New Fluorous Photoaffinity Labels (F‐PAL) and Their Application in V‐ATPase Inhibition Studies

(Trifluoromethyl)diazirines are well established photoaffinity labels (PAL) used in biochemical investigations to create covalent ligand-receptor bonds. Two new diazirinylbenzoic acids 8b,c with perfluorobutyl and perfluorooctyl chains (F-PAL) were efficiently prepared from p-bromobenzaldehyde and attached to the highly potent and specific V-ATPase inhibitors 21-deoxyconcanolide A (2) and bafilomycin A 1 (5), deriving from the natural product pool from Streptomyces producer strains.
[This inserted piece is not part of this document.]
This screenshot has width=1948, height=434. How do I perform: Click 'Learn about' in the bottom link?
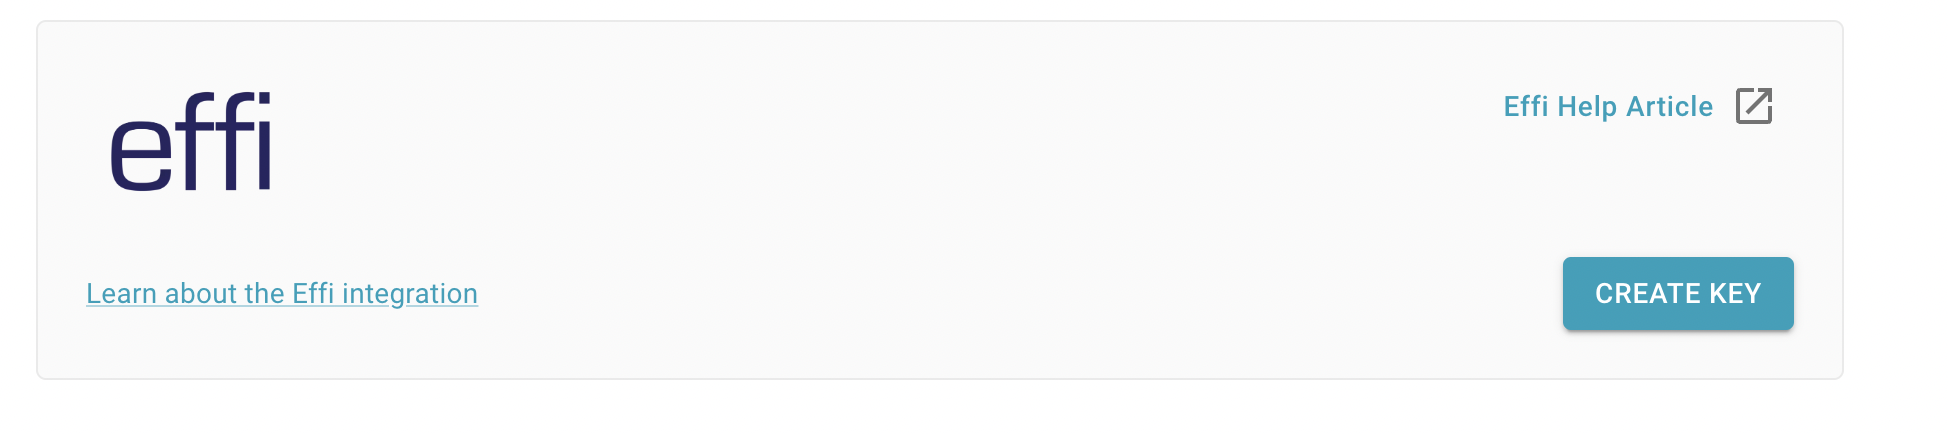point(161,293)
The labelled derivatives 17 and 18 were efficiently purified by fluorous solid-phase extraction. Functional biochemical assays with the V-ATPase holoenzymes proofed strong inhibition activities. So far, radioactive isotopes or biotin-tags have mainly been used for tracing compounds in photoaffinity studies. The C 4 F 9 - and C 8 F 17 -fluorous tags aim to enable advantageous separation and identification of labelled peptide fragments by fluorous chromatography followed by MS analysis. Therefore, F-PAL represents an innovative new concept for binding site determination and should significantly accelerate and simplify such biochemical investigations.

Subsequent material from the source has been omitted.